Una figura, La Unidad triple y liviana, que ya no corresponde a las formas de la iconografía cristiana para la mujer, a las imágenes simbólicas de las representaciones mitológicas, ni a la veneración de una diosa; sino, contrariamente, a las formas concretas de una mujer sin idealizar. Estatua que supone la transformación del cuerpo en el mundo encarnado, es decir, estatua que en su pequeño cuerpo convoca e integra todo el universo, y que Oteiza llevará al límite tanto en forma como en contenido, desfigurando y silenciando la expresión, hasta la destrucción completa del mito.

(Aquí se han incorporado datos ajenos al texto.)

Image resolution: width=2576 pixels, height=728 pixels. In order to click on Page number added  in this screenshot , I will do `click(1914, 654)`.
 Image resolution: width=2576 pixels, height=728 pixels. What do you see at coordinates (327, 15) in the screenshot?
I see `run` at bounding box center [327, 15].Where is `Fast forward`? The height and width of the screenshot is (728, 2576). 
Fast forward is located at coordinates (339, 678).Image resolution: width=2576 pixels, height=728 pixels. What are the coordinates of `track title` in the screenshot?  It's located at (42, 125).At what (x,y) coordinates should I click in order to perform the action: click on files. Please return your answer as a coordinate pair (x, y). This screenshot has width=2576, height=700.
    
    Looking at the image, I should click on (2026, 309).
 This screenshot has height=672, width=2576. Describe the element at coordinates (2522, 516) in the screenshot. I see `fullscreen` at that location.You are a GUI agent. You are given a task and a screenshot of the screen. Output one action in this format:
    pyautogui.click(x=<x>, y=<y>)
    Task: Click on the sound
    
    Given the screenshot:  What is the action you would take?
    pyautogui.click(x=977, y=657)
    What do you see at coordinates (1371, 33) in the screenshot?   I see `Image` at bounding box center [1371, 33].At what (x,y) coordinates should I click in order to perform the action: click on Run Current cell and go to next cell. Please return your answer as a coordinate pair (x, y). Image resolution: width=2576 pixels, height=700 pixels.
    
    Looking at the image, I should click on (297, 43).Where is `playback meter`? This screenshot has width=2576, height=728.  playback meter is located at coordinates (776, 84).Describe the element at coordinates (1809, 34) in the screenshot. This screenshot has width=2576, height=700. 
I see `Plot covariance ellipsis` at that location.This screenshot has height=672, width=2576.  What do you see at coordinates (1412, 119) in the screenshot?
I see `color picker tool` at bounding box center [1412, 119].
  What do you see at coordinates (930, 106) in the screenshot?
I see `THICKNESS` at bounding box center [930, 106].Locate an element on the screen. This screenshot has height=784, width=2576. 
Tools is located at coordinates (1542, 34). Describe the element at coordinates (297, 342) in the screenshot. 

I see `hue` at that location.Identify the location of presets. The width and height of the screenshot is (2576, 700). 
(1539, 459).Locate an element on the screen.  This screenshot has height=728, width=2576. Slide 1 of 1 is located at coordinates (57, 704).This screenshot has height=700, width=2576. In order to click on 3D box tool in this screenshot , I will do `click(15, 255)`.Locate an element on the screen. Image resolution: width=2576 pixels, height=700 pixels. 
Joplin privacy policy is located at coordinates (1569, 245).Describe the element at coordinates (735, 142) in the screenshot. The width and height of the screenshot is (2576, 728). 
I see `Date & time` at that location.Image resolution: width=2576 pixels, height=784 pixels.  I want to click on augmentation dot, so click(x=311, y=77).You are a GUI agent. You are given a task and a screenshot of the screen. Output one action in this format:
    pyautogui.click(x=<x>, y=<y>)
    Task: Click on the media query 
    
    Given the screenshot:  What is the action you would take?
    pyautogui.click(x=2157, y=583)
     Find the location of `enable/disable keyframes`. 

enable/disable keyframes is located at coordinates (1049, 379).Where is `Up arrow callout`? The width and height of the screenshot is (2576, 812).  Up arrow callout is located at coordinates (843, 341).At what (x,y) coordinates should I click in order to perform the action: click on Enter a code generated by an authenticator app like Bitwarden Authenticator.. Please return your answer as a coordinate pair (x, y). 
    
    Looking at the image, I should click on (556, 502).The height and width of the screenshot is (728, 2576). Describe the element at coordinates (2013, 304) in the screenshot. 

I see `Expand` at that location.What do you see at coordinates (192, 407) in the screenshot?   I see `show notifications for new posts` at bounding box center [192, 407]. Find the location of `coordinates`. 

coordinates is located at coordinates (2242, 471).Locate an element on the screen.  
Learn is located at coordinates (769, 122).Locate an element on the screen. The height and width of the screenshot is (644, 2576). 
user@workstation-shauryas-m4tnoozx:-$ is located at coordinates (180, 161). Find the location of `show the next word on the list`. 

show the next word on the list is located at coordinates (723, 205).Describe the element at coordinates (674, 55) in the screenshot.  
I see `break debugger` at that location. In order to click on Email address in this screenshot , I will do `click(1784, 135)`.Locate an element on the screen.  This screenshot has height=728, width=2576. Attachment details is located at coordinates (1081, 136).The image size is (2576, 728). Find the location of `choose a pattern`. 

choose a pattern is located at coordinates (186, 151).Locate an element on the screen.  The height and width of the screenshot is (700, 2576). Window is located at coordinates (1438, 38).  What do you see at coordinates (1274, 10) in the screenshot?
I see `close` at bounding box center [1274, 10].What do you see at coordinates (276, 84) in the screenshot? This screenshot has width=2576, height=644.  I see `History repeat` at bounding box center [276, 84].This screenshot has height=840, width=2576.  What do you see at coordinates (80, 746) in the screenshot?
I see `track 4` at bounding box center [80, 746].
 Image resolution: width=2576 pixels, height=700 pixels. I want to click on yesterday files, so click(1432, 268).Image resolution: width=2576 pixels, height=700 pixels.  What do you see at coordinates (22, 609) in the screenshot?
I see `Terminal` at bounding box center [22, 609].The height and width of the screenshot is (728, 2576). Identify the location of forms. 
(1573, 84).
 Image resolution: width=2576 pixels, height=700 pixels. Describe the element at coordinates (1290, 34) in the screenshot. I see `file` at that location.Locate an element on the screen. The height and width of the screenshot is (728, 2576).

En definitiva, esta figura desnuda, al borde de la desaparición, apenas sin materia ni imagen, y carente ya de cualquier significación, lejos de la figuración del símbolo y de la representación de la diosa, de su significado y su sentido primeros, pero, justamente, por esto mismo, cargada de una fuerte energía al exterior, de una poderosa estructura integradora como el hiperboloide, la forma creada en la justa intersección de las esferas del mundo; anterior al modelo griego de la Venus y al icono cristiano de la Virgen; es descendiente directa de las más antiguas venus prehistóricas, como las paleolíticas de Willendorf y de Lespunge: es la venus hiperbólica.
* Extracto del texto La Venus hiperbólica. La última estatua del mito. sobre la unidad triple y liviana de jorge oteiza, incluido en la tesis doctoral que, con el título: Tipologías del texto crítico en el arte y en la arquitectura. la creación de los lenguajes, presenté el 24 de marzo de 2011 en el Departamento de Arquitectura de la ETS de Arquitectura de la Universidad del País Vasco.